Time to gather materials: Lumber came from a place in Delray Bch, FL. They're 3"x8"x20' pressure treated along each side. There's another two 3"x8"x16' (sawed in two) used as cross members in other places. This is not Home Depot materials, they don't stock stuff this size!
Floats take about a month between ordering them and getting them from Merco in West Virginia. They have to be shipped by freight truck, so it's not overnight...
As for your foam blocks: Having built docks using foam blocks before. My father and I have learned the hard way that it's better to spend the $$$ up front and buy the plastic exterior foam filled dock floats. The crabs and things pick away at open foam and slowly but surely the framework sinks lower and lower into the water until it touches it. Once it gets too close to the water, it will start getting water damage to the wood, and then the $$$ adds up quicker. I've got 16" thick floats at the front to keep the framework 8" above the water.
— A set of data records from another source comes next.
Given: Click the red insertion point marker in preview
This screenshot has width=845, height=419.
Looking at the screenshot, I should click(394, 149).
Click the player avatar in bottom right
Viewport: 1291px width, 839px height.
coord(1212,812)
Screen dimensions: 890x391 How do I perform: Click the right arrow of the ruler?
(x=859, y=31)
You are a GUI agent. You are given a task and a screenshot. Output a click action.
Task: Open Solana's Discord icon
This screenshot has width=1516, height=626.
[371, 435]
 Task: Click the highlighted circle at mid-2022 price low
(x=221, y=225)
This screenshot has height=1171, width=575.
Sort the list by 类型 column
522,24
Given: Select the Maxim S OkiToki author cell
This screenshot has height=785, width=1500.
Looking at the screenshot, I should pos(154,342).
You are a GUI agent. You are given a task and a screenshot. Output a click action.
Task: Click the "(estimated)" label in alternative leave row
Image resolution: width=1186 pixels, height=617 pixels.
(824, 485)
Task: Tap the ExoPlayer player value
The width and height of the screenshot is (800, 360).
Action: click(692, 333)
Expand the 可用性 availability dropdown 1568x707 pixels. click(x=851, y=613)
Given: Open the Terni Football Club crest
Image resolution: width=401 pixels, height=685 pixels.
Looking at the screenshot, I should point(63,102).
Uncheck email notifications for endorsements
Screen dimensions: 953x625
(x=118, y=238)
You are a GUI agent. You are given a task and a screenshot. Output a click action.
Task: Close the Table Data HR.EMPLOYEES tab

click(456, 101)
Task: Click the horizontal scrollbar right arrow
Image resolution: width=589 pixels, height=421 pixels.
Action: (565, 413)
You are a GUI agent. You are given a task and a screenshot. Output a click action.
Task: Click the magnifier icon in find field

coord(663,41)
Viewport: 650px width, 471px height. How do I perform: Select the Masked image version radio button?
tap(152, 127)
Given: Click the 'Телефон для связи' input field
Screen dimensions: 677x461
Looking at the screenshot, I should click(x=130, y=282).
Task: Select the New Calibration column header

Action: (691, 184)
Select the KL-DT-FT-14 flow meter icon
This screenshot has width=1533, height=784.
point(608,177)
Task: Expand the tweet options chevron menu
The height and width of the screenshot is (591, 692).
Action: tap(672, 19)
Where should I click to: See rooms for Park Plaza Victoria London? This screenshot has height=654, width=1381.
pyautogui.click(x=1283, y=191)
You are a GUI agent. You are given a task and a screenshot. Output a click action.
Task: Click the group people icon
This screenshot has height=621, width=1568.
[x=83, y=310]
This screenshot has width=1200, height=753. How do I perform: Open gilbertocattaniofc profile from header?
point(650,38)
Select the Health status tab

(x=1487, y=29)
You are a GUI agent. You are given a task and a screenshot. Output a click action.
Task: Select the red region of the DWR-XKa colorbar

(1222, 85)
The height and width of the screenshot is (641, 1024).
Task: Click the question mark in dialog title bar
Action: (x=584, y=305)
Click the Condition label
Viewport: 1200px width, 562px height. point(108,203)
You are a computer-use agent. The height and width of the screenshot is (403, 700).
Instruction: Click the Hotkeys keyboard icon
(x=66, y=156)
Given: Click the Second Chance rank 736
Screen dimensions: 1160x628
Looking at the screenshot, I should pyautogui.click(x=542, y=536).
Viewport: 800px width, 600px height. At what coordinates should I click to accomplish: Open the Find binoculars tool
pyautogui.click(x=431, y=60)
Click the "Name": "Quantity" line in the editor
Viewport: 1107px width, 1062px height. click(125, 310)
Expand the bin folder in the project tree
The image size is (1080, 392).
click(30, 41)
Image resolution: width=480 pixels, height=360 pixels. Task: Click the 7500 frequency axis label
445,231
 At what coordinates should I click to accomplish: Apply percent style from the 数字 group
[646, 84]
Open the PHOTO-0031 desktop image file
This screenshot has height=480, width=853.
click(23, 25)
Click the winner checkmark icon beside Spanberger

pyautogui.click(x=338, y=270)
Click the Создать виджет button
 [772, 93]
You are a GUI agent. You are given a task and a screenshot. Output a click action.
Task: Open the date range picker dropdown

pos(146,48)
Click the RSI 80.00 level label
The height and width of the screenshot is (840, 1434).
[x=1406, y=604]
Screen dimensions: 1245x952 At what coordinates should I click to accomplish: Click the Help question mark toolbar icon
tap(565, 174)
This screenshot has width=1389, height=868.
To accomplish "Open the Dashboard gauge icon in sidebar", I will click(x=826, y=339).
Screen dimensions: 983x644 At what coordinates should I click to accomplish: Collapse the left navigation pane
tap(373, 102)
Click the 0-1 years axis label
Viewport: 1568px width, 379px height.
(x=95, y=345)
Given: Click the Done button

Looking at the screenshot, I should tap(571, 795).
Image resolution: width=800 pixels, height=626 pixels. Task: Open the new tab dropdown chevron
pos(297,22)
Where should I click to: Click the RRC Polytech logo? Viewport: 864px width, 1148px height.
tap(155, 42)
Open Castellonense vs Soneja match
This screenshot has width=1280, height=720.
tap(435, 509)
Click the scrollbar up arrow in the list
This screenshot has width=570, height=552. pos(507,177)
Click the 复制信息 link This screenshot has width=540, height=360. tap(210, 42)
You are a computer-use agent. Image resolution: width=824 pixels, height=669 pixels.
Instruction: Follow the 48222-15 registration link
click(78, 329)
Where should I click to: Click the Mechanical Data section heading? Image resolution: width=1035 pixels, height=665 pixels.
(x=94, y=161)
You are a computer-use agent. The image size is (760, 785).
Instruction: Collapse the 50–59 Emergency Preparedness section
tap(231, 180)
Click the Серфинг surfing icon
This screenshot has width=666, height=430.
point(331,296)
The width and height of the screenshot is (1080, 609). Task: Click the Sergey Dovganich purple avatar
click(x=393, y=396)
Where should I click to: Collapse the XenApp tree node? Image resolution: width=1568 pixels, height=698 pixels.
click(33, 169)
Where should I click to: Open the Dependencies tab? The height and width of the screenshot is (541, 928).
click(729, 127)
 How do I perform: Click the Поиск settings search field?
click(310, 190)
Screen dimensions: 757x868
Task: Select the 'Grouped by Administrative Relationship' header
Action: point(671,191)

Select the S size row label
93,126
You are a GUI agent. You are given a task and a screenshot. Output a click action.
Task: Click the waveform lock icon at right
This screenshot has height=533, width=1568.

I chose that arbitrary distance so that passing boats won't get the framework wet and entice it to rot.
More photos later...
posted 03-19-2004 10:03 PM ET (US)
Thanks for the pics. they are exactly what i am looking for. as for coming and taking a look, i have to talk to my dad and find out when he has some free time. i will get back to you on that one.
Tightlines & Happy whalin'1
posted 03-22-2004 10:14 AM ET (US)
Hydrohoists work very well. I owned one for several years, had an 18 foot boat on it. Mine had galvanized steel structure, but I believe the newer ones are made of non-corrosive material. Bob
posted 03-22-2004 12:43 PM ET (US)
Looking at the Hydro Hoist site a minute ago, they finally offer ONE model that has all the steel structure completely above water all the time (it still uses a steel framework). However, their main product line continues to use "Hot-dip Zinc galvanized Structural Steel Frame & Fasteners" Amazingly, they started in Florida, home of miles and miles of saltwater coastline! They continue to amaze me since most vertical lift mfg's have moved to 6061-T6 aluminum for the salt enviromnent.